Reputation: 73
I am writing python2.7.15 code to access chars inside a word. How can I optimize this process, in order to check also if every word is contained inside an external list?
I have tried two versions of python2 code: version(1) is an extended version of what my code has to do, whereas in version (2) I tried a compact version of the same code.
chars_array = ['a','b','c']
VERSION (1)
def version1(word):
chars =[x for x in word]
count = 0
for c in chars:
if not c in chars_array:
count+=1
return count
VERSION (2)
def version2(word):
return sum([1 for c in [x for x in word] if not c in chars_array])
I am analyzing a large corpus and for version1 I obtain an execution time of 8.56 sec, whereas for version2 it is 8.12 sec.
Upvotes: 2
Views: 73
Reputation: 15349
With chars_array = ['a', 'e', 'i', 'o', 'u', 'y']
and words
equal to a list
of 56048 English words, I measured a number of variants with a command similar to the following at an IPython prompt:
%timeit n = [version1(word) for word in words]

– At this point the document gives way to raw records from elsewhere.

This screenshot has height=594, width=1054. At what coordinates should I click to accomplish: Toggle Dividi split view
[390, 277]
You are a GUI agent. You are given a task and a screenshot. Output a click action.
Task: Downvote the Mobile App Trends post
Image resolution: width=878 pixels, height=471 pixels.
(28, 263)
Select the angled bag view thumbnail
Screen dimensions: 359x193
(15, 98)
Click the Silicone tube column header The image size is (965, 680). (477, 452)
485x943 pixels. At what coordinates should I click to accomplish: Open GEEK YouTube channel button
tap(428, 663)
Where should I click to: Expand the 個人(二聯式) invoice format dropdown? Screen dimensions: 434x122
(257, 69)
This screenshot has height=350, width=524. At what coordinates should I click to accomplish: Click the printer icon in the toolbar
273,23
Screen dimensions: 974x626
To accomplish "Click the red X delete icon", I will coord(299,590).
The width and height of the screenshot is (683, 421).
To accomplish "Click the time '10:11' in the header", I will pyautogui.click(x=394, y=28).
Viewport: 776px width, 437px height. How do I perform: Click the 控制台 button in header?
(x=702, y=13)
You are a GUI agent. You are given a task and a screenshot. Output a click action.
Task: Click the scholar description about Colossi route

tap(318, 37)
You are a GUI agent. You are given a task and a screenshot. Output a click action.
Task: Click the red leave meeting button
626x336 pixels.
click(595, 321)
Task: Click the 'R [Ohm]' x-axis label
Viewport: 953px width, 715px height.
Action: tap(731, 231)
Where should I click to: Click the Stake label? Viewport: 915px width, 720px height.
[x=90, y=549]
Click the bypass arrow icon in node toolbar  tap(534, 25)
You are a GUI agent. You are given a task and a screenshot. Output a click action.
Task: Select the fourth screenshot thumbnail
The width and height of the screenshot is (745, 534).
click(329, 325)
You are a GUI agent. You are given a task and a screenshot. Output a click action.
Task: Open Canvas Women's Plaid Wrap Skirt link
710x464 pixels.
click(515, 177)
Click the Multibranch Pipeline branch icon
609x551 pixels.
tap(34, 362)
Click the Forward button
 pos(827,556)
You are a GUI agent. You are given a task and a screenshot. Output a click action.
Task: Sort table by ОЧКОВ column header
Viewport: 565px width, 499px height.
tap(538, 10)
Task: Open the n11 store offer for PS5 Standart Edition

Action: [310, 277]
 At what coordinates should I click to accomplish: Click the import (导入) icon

In each case it reported "10 loops, best of 3", and I have shown the time per loop in comments next to each function definition below:
# OP's originals:
def version1(word): # 163 ms
chars =[x for x in word]
count = 0
for c in chars:
if not c in chars_array:
count+=1
return count
def version2(word): # 173 ms
return sum([1 for c in [x for x in word] if not c in chars_array])
Now let's hit version1
and version2
with three optimizations:
word
directly instead;not in
rather than negating the result of the in
operator;set
rather than a list
._
chars_set = set(chars_array)
def version1a(word): # 95.5 ms
count = 0
for c in word:
if c not in chars_set:
count+=1
return count
def version2a(word): # 104 ms
return sum([1 for c in word if c not in chars_set])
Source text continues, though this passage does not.